Smart Growth Principles
Smart growth is a broad term with a variety of applications and groups promoting its use, therefore the principles can vary, but often include:
- Anti-Sprawl: Smart growth encourages the renewal of existing communities and concentration of higher-density development in new communities. Smart growth grew out of a response to conventional post-WWII suburban developments with single-family tract housing, large yards, dead end streets and cul-de-sacs.
- Infill and Preservation: Smart growth proponents often encourage the adaptive reuse of buildings, and the revitalization of existing cities and towns. Many preservation groups have adopted Smart Growth, promoting it as a strategy to save historic structures and restore traditional community contexts.
- Mixed-Use Development: Smart growth encourages mixed-use development, similar to existing urban areas and small towns, including ground-floor retail with offices or housing above. Smart growth has become a tool to combine uses and curtail single-use development and zoning practices.
- Land and Resource Conservation: Smart growth has been adopted by a number of conservation and environmental organizations, looking to preserve farmland and natural resources. Land use regulation has been used for years to preserve open space in land trusts or through deed restrictions, or through such strategies such as the purchase or transfer of development rights.
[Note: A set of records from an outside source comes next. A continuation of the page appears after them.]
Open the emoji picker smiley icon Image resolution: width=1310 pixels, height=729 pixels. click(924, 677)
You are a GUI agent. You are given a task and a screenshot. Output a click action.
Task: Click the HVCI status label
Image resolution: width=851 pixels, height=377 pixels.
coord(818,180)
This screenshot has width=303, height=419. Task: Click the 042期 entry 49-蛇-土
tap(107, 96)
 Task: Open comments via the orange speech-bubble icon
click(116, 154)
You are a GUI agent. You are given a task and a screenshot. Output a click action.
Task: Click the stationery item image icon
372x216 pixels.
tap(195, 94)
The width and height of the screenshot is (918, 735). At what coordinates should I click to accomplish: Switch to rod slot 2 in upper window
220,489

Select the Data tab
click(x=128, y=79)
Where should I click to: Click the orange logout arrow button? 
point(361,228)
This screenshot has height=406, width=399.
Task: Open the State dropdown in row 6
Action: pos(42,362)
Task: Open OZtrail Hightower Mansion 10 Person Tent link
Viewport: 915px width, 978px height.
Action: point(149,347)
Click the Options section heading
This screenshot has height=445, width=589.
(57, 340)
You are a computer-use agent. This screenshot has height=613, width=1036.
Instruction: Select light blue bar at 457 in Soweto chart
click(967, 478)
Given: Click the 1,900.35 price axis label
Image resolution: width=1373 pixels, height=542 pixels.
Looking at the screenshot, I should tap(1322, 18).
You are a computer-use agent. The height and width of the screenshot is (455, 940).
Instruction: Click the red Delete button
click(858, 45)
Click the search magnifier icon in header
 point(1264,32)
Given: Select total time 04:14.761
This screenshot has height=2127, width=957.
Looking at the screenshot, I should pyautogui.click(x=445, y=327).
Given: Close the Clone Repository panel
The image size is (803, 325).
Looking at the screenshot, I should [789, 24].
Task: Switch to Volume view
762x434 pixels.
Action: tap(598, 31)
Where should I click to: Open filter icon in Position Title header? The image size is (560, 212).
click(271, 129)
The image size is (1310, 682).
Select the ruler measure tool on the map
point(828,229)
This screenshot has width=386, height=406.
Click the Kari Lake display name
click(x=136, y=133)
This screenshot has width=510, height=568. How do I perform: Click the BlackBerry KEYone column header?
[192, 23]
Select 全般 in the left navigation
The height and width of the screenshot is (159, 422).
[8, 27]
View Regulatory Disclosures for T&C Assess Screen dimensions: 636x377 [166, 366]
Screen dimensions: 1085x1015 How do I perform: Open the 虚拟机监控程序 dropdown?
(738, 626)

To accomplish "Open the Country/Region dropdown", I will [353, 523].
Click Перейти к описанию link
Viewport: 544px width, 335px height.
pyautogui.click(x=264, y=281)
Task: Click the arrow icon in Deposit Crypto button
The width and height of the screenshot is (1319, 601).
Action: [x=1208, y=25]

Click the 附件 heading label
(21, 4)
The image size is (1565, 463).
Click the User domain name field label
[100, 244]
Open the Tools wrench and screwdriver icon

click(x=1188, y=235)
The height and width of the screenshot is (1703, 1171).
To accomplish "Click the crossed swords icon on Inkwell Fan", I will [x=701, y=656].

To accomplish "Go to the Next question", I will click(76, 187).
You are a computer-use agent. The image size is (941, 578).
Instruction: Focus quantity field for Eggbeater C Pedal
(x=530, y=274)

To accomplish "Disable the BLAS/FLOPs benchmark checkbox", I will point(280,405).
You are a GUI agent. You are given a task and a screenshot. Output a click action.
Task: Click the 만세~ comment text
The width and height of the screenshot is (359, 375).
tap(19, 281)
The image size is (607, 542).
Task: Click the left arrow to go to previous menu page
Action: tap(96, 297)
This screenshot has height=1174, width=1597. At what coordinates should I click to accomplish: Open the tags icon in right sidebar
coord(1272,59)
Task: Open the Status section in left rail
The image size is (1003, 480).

- Walking, Bicycling and Transit: Smart Growth promotes walkable, centralized communities. This translates to easily walkable streets, facilities for bicycling, and transit connnections. Transit-oriented development focuses development around transit stations. Groups that promote mass transit have adopted Smart Growth as a development concept that encourages accessibility and enhanced transit use.
- Affordable/Work Force Housing: Successful smart growth development includes a variety of housing types, affordable at a variety of income levels. The opportunity for everyone who works in a community to also live there is an important element of building diverse, vibrant places. A number of municipalities across the region have implemented inclusionary zoning policies, with developer incentives, to promote or require mixed-income housing.
- Community Design/Public Process: Smart Growth promotes the concept of community design-a comprehensive strategy focusing development on neighborhood livability and quality of life. In order for Smart Growth strategies to be successful, they must have buy-in from the public and the development community-implemented through a hands-on public process or charrette.